The Red Sox’s effort that whole season looked, and felt, like nothing more than a half-assed job, made apparent by the team’s abysmal performance that postseason, being swept in three games by the Chicago White Sox—who themselves went on to end an 88-year drought that year by beating the Astros in the World Series. The strange thing was, I didn’t care we got swept. If we won, great, but if not, who cares?
The 2007 postseason had the same feel for me. When the Red Sox were down 3-1 in the ALCS to the Cleveland Indians, there wasn’t that feeling of urgency and despair among myself and other Red Sox fans that had been with us pre-2004. We’d broken the curse, so if we lost to Cleveland we could just say the better team beat us. No curse, no excuse. But we came back and took the series and went on to beat the Colorado Rockies in the World Series in four games.
As great as it was to capture our second title in four years, the feeling of seeing the Red Sox celebrate wasn’t like it was back in 2004. It was more like a pleasant surprise, like when you were a kid and found a second prize in the bottom of your box of cereal. Maybe it was because the series was against the Rockies, a nontraditional team unlike St. Louis, or because it was another four-game sweep. Regardless, as I watched the Red Sox celebrate their championship at Coors Field I realized my passion for baseball was waning.

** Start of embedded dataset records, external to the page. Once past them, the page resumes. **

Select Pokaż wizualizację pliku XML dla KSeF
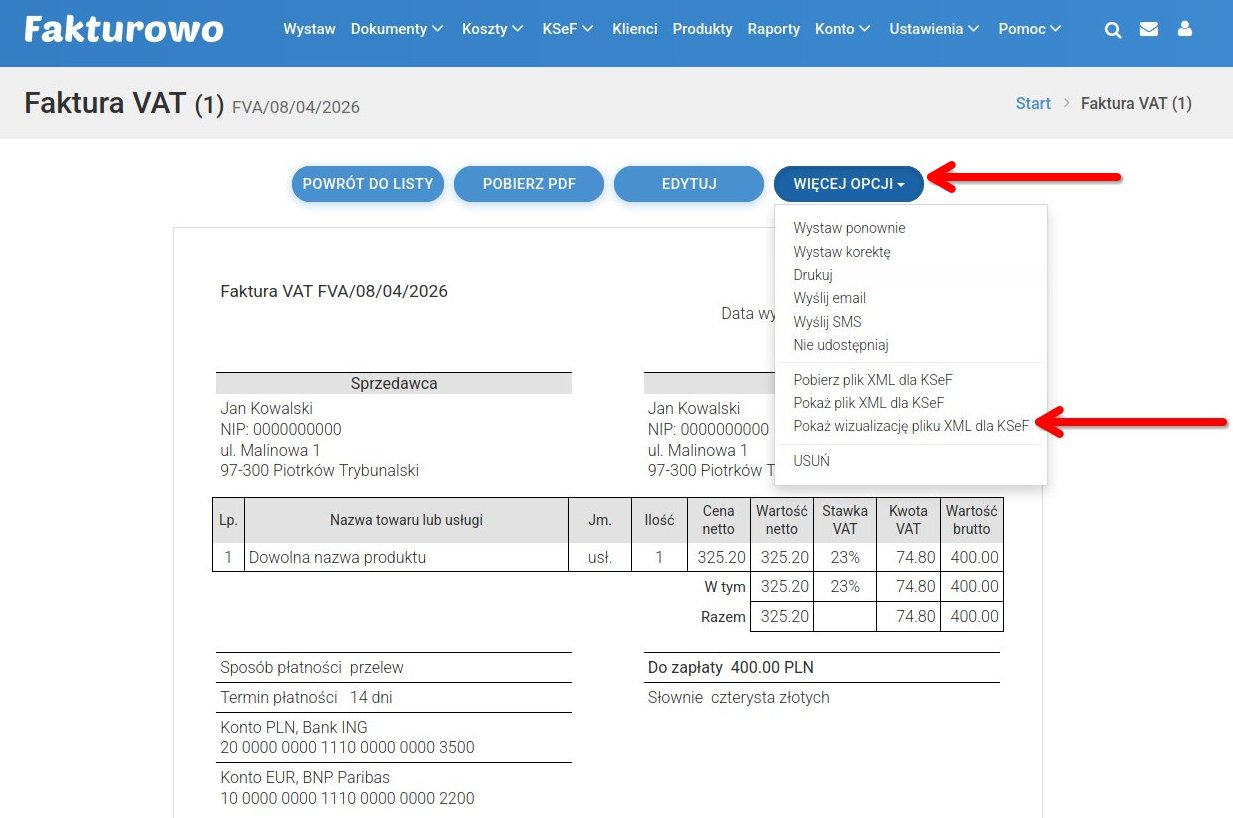Viewport: 1233px width, 818px height. point(910,426)
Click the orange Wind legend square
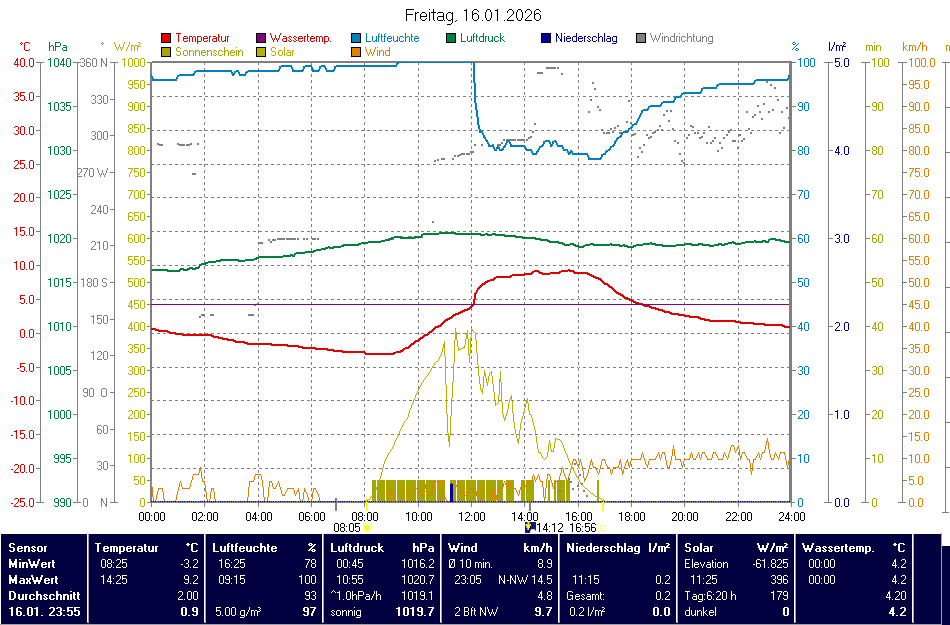Screen dimensions: 950x625 (x=357, y=52)
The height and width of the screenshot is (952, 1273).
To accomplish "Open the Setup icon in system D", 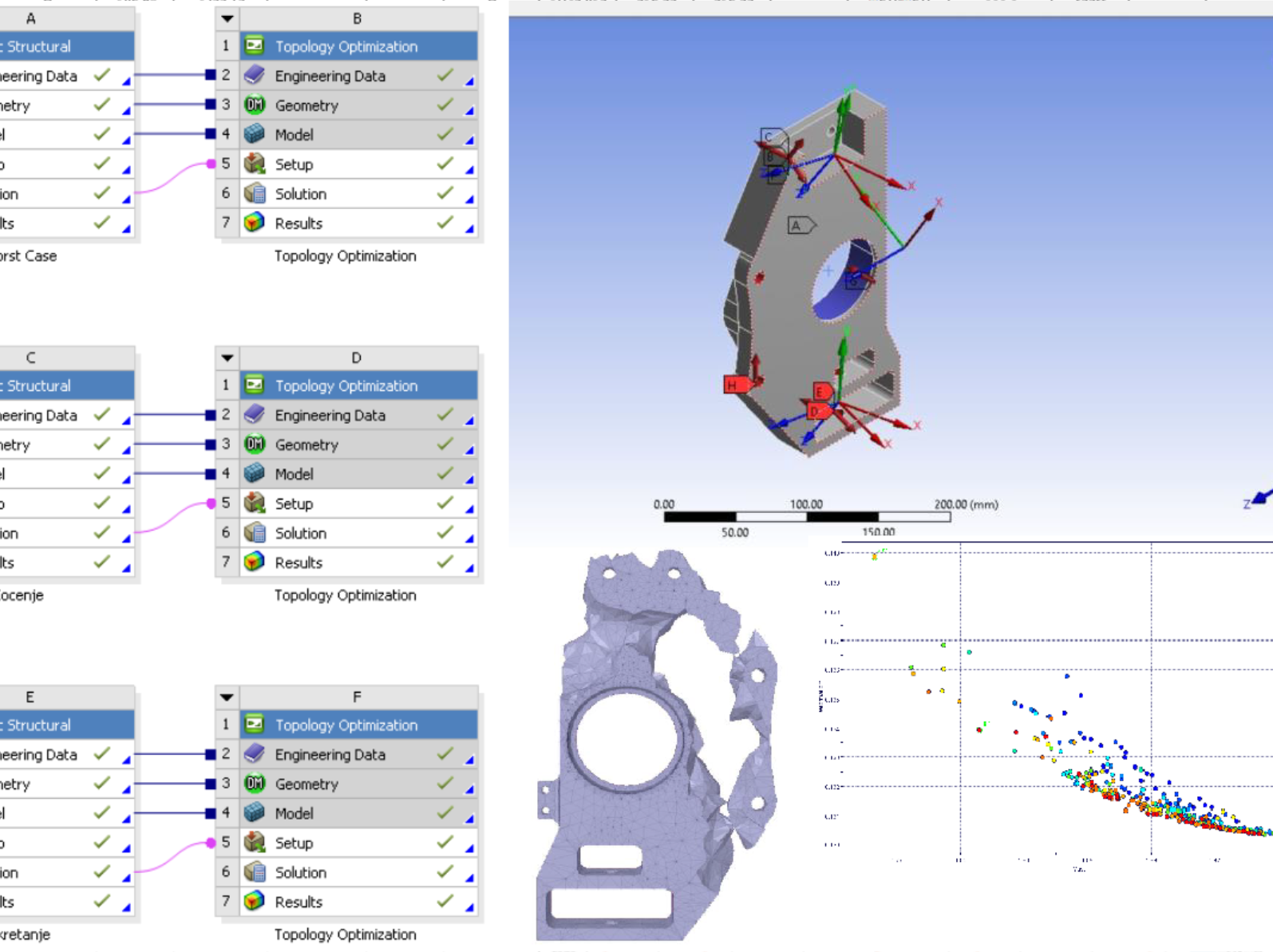I will [x=255, y=504].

A few months later, the release of the Mitchell Report and the impending fallout that came from it seemed to destroy any remaining enthusiasm I had for the game. Records were tainted and titles were questioned, including those of the Red Sox. I unceremoniously turned my back on the game after that.
That’s not to say I didn’t still watch games or follow the postseason, but the playoffs of the past couple of years did little to reignite my passion for October baseball. Rays vs. Phillies? Giants vs. Rangers? Not exactly the stellar matchup of traditional powerhouses one envisions seeing in the World Series at the beginning of spring training.
This year’s matchup of Rangers vs. Cardinals didn’t seem to offer anything new and exciting for me. The Cardinals, much like they did in 2006, snuck into the playoffs with the fewest wins of any playoff team. The Rangers were making a return trip to the World Series, and as explosive as they were on offense, they were familiar to me because of last season’s run.
But as this series started to unfold I could clearly see there was something special happening, almost magical. Maybe it was Pujols’ three home runs in Game 3, or maybe it’s because of what’s unfolding here tonight. Whatever the reason, watching Game 6 tonight has given me the same feeling of excitement that I felt when Joe Carter hit his game-winning home run and when the Red Sox won it all in 2004.
Regardless of the outcome of tonight’s game, or the series, one thing is for sure: October baseball is back, and with it, my childlike enthusiasm for the game.
Oh, and David Freese just hit a walk-off home run in the bottom of the 11th to force Game 7 tomorrow night. Did you expect anything less?